>>>

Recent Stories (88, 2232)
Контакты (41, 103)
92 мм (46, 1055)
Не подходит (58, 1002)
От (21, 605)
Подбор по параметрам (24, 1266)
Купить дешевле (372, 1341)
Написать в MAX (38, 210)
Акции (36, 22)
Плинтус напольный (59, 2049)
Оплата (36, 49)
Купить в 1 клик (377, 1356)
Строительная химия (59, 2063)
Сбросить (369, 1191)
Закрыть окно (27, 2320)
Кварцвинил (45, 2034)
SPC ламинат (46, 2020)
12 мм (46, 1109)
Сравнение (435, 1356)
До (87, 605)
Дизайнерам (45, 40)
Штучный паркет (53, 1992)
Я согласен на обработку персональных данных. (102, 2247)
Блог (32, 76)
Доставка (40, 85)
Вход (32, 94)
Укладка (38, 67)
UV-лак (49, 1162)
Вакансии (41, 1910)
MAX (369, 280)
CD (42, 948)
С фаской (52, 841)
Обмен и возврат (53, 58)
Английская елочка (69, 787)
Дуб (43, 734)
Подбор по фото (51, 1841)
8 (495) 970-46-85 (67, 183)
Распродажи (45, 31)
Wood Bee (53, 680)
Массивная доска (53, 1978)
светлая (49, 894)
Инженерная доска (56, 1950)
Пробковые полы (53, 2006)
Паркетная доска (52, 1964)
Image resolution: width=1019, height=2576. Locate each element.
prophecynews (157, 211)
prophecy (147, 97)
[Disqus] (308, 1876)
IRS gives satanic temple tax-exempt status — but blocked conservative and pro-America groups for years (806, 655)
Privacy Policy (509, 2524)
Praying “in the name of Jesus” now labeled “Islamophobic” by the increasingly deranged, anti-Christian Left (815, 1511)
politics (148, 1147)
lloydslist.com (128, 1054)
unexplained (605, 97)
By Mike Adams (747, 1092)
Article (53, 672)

<<<

■ THE PROBLEM
Write out, please, only the lines from the one with "Wood Bee (53, 680)" through the last line above, both included and unchanged.

■ TASK RESULT
Wood Bee (53, 680)
Массивная доска (53, 1978)
светлая (49, 894)
Инженерная доска (56, 1950)
Пробковые полы (53, 2006)
Паркетная доска (52, 1964)
Image resolution: width=1019, height=2576. Locate each element.
prophecynews (157, 211)
prophecy (147, 97)
[Disqus] (308, 1876)
IRS gives satanic temple tax-exempt status — but blocked conservative and pro-America groups for years (806, 655)
Privacy Policy (509, 2524)
Praying “in the name of Jesus” now labeled “Islamophobic” by the increasingly deranged, anti-Christian Left (815, 1511)
politics (148, 1147)
lloydslist.com (128, 1054)
unexplained (605, 97)
By Mike Adams (747, 1092)
Article (53, 672)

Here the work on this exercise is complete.